In a case that tests the limits of privacy in the Internet age, Jessica Cutler — aka “Washingtonienne” — claims she had a First Amendment right to “discuss her own personal sexual experiences” with Robert Steinbuch. The two of them had their affair while they both worked for Sen. Michael DeWine (R-Ohio).
“The interrelationship between youth, beauty, sex, money, and power in Washington has long been a matter of legitimate and sometimes pressing public interest,” defense counsel at Berliner, Corcoran & Rowe (Washington, D.C.) say in a motion to dismiss Steinbuch’s privacy suit.
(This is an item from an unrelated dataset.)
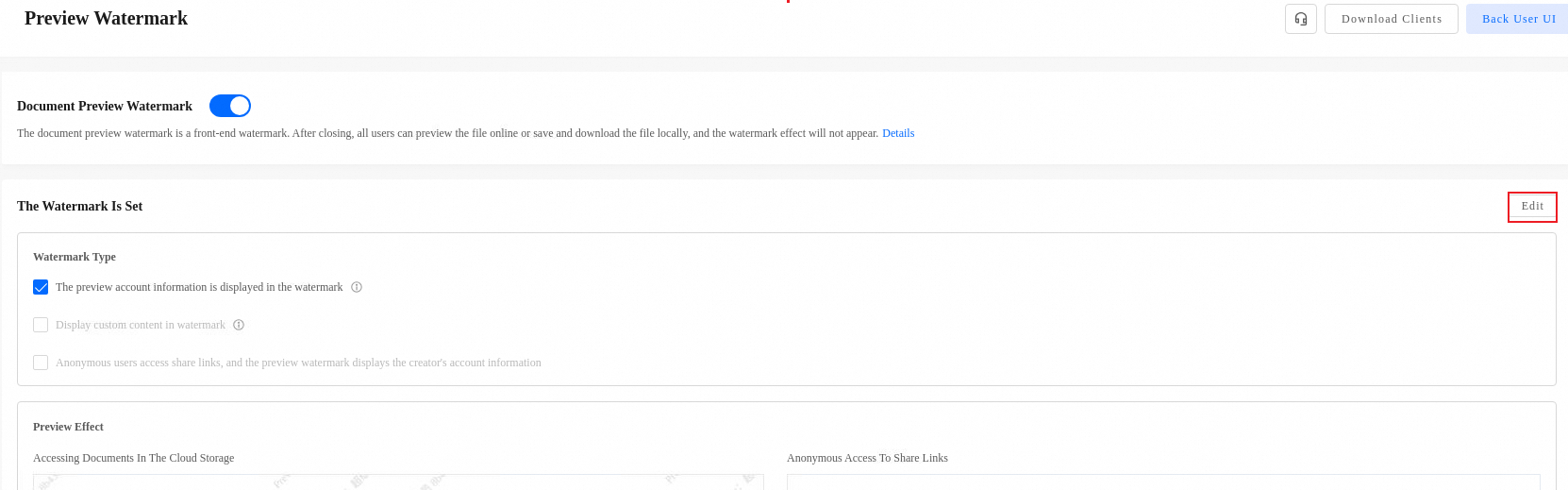1568x490 pixels.
Task: Enable the anonymous users share links checkbox
Action: click(41, 363)
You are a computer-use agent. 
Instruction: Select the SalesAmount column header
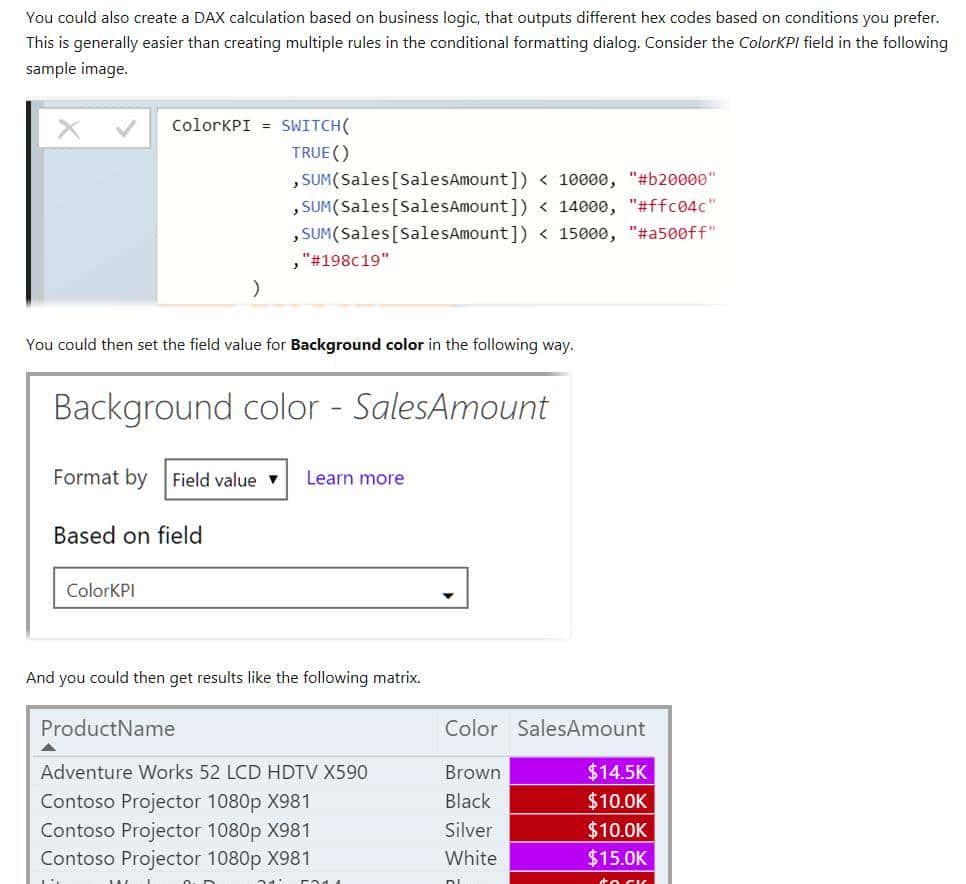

But the plaintiff’s lawyers have responded that Cutler’s blog has no nexus to a newsworthy topic, noting that Cutler herself has said it is “really about a bunch of nobodies fucking each other.”
“If Cutler now claims that her recitation of private facts … is newsworthy, then no bureaucrat or employee in Washington, D.C. — indeed no person anywhere in the Country — would have a right to privacy,” they say in their opposition.
The pleadings raise several other tricky issues. Among them are whether
* Cutler “publicized” her private blog by declining to password protect it.
*Steinbuch had no “objectively reasonable” expectation of privacy because he “essentially knew nothing about Cutler before entering into sexual relations with her.”
*Cutler’s explicit revelations are really shocking “when viewed in the context” of contemporary America’s sex-saturated culture.
There’s also this one-of-a-kind footnote:
Read in context, Cutler’s comment that “we have nasty sex like animals, not man and wife” appears to reflect Cutler’s questioning of the nature of her relationship with Steinbuch, not an explicit description of sexual activity. It is therefore questionable whether this comment can even fairly be described as a fact.